++++ Data records ++++
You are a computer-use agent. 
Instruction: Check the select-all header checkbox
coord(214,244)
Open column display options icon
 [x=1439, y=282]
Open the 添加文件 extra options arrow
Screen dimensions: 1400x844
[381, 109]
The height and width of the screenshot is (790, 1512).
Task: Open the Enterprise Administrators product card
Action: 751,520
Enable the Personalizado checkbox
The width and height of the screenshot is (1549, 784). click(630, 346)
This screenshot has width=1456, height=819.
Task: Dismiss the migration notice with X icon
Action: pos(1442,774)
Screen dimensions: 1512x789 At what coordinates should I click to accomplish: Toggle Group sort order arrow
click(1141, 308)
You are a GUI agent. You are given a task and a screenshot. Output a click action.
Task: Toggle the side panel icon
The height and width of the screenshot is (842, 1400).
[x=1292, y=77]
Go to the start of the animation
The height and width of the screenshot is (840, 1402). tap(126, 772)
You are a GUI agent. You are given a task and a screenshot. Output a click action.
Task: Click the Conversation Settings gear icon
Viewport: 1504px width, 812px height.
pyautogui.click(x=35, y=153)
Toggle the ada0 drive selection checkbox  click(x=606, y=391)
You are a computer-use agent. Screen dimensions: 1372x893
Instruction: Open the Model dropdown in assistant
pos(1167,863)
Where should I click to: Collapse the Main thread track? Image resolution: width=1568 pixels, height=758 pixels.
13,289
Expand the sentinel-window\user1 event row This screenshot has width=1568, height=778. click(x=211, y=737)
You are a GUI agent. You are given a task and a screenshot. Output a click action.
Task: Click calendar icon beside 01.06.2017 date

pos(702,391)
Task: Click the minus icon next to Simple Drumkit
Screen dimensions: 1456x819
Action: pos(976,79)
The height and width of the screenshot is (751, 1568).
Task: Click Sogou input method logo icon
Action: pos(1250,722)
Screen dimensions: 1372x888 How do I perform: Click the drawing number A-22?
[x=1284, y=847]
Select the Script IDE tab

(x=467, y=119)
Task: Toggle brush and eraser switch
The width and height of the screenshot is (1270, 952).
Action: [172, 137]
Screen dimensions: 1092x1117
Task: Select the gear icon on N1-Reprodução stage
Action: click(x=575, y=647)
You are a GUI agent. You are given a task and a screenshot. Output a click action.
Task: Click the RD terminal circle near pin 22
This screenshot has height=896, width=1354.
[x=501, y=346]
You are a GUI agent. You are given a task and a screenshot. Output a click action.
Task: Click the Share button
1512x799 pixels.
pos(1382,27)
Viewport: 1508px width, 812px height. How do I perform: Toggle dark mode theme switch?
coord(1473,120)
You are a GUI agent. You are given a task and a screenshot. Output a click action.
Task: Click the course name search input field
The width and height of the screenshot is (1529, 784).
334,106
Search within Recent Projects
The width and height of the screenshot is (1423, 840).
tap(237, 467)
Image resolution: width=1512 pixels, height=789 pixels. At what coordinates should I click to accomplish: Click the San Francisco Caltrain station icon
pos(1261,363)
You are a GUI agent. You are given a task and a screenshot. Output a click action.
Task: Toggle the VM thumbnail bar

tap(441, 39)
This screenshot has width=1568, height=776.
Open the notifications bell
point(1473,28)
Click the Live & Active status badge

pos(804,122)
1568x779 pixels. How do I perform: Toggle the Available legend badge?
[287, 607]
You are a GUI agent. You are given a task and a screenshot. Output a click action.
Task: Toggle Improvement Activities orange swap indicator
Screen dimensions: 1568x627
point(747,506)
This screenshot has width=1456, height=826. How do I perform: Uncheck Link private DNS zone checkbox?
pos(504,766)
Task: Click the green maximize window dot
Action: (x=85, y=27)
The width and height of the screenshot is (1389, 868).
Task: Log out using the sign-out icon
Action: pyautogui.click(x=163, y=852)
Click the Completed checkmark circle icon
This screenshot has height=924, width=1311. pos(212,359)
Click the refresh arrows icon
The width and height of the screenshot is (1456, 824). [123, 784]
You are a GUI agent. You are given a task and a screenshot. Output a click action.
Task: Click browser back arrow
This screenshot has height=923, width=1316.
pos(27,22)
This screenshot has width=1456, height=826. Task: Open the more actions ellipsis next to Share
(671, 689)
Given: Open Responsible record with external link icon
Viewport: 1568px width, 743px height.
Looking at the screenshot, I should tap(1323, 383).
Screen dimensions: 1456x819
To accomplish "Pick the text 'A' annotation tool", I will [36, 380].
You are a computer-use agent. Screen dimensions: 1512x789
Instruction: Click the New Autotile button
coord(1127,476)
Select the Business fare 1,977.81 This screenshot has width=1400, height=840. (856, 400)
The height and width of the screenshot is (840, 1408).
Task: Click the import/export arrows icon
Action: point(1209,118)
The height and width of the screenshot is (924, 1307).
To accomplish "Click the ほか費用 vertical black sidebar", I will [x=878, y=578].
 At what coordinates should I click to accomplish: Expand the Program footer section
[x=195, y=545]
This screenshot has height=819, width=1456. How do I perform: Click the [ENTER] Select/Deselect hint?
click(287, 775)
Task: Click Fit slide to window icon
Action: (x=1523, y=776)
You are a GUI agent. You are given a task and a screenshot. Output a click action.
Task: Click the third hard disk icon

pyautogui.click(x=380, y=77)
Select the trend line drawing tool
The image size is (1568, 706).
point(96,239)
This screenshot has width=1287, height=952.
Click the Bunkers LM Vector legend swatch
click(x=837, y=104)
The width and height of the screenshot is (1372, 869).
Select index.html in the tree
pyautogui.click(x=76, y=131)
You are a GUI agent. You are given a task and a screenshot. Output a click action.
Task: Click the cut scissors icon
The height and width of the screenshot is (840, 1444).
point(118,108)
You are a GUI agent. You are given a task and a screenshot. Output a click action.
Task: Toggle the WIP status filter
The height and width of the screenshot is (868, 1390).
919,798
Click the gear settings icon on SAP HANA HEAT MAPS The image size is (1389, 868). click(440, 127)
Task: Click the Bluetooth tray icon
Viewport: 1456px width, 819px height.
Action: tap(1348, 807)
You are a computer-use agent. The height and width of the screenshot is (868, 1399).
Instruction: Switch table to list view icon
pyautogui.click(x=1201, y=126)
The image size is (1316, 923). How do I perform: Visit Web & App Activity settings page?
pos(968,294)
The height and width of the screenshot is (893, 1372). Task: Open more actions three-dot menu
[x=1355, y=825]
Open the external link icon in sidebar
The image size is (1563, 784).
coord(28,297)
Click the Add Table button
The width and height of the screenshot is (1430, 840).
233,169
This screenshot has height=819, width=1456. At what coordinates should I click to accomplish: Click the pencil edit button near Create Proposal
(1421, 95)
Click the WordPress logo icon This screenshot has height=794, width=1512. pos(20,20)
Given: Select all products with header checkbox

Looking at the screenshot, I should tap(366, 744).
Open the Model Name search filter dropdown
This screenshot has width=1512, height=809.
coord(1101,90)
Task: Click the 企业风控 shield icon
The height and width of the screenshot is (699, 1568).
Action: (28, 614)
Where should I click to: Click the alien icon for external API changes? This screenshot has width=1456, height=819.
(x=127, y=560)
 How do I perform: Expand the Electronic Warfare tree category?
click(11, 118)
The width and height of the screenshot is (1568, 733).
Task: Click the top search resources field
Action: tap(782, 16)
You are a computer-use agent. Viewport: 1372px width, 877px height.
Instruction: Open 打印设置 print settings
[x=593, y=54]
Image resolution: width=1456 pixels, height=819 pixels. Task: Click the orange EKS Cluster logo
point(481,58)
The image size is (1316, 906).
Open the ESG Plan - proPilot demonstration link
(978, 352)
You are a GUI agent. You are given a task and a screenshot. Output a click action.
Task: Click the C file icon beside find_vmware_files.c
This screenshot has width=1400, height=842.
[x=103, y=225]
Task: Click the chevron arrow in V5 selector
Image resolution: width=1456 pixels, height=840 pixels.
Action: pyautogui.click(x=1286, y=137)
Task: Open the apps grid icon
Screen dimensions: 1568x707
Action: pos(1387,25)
++++
Your instructions
Find each line in the records holding the string "filter" and show it.

Response for this exercise
Task: Toggle the WIP status filter
Open the Model Name search filter dropdown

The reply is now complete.